▶ Reading passage
● ● ● ● ● ● ●

Evaluation

MoJ Analytical Platform
Codebase: iceberg-evalution

Contents

1. Summary
2. Technical Concepts
3. Evaluation Methodology
4. Next Steps
5. Appendix

1) Summary

Data Pipeline Architecture As-Is

1. AWS DMS for extracting full loads and changed data (cdc)

2. AWS Glue PySpark for creating curated tables and orchestrated using Step Functions

3. Amazon Athena for creating derived tables and orchestrated using dbt

4. Data stored in S3 and metadata in Glue Data Catalog

Data Pipeline Architecture To-Be

Option 1: Convert curated tables to Iceberg table format

Option 2: Migrate curation to Athena + dbt in conjunction with Iceberg

Outcome

1. Out-of-the-box, Athena + Iceberg is cheaper and more performant for our use cases than Glue PySpark + Iceberg
2. Iceberg is compatible with the data engineering tool set which facilitates adoption
3. Iceberg simplifies the code which makes it easier to maintain

Hence we are proceeding with option 2

This also unifies the data engineering tech stack which facilitates collaboration and minimizes duplication

Lessons learnt

Re-evaluate objectives regularly!

● ● ● ● ● ● ●

▶ Set exercise A
From the Iceberg evaluation summary, reproduce the text starting at "This also unifies" and ending at "Re-evaluate objectives regularly!".
▶ Set exercise B
In the Iceberg evaluation summary, what is used to orchestrate the current AWS Glue PySpark jobs that create curated tables?
▶ Set exercise C
Does each statement below agree with the Iceberg evaluation summary? Answer yes or no for each, quoting the deciding words.
(i) In the current architecture, metadata is held in the Glue Data Catalog.
(ii) Glue PySpark + Iceberg proved cheaper than Athena + Iceberg.
(iii) Adopting Iceberg makes the code harder to maintain.

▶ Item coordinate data
● ● ● ● ● ● ●

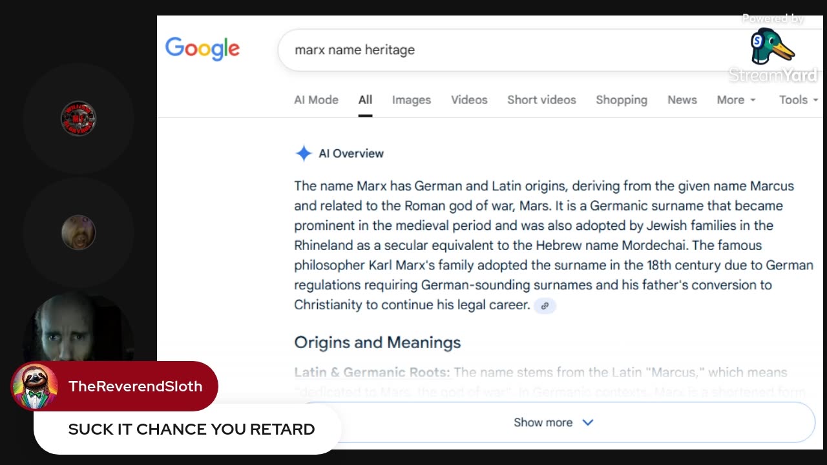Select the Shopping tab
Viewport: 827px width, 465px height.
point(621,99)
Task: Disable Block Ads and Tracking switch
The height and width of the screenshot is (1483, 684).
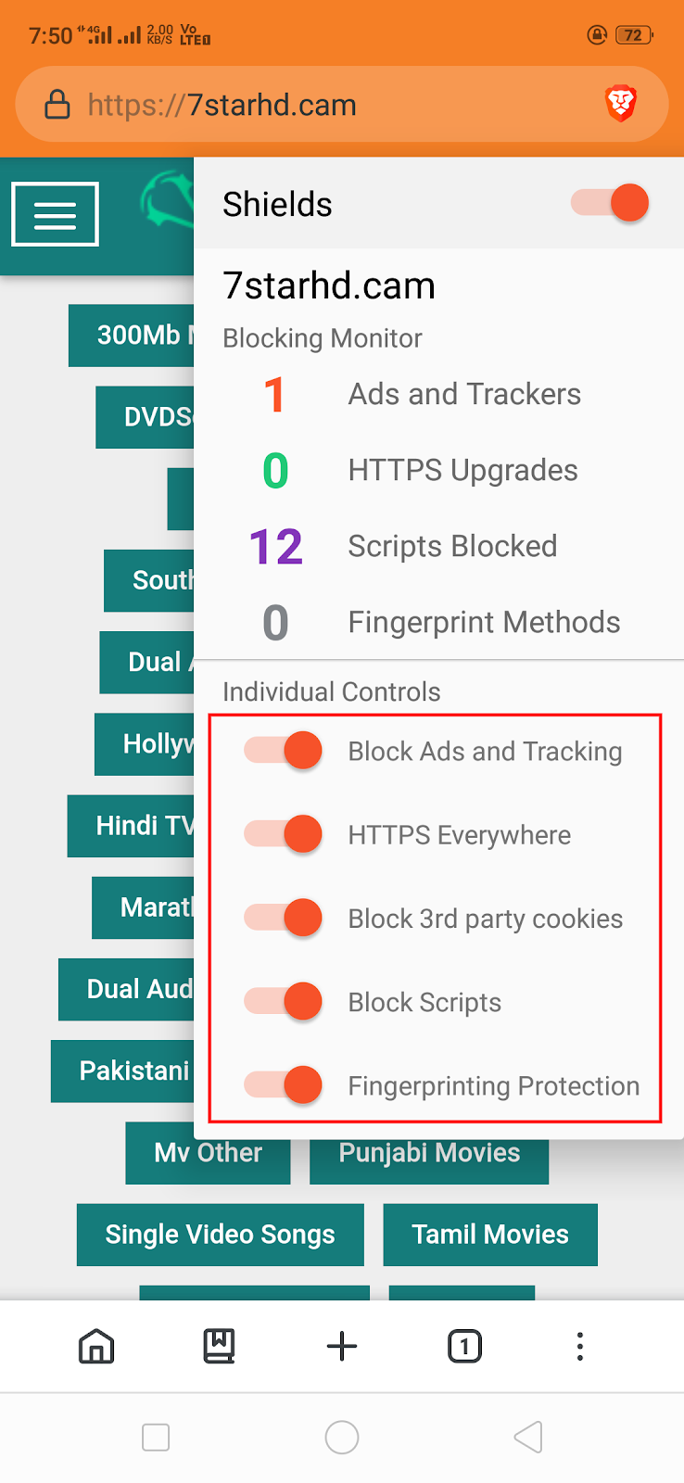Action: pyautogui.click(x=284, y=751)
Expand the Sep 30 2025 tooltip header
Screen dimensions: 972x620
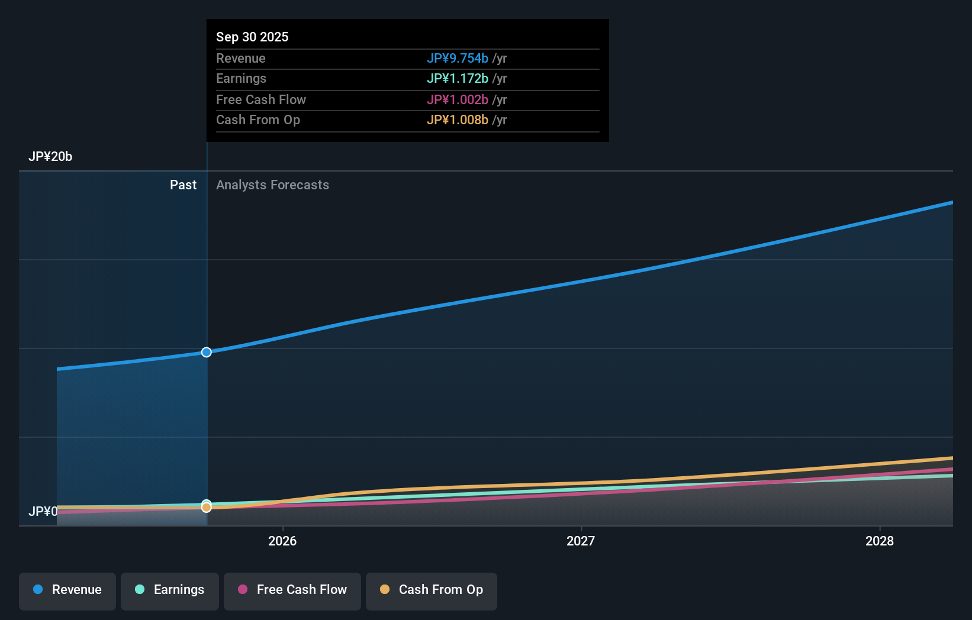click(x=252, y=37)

● ● ● ● ● ● ●

▶ Expected output A
This also unifies the data engineering tech stack which facilitates collaboration and minimizes duplication

Lessons learnt

Re-evaluate objectives regularly!

▶ Expected output B
Step Functions.

▶ Expected output C
(i) Yes: "Data stored in S3 and metadata in Glue Data Catalog"
(ii) No: "Athena + Iceberg is cheaper and more performant for our use cases than Glue PySpark + Iceberg"
(iii) No: "Iceberg simplifies the code which makes it easier to maintain"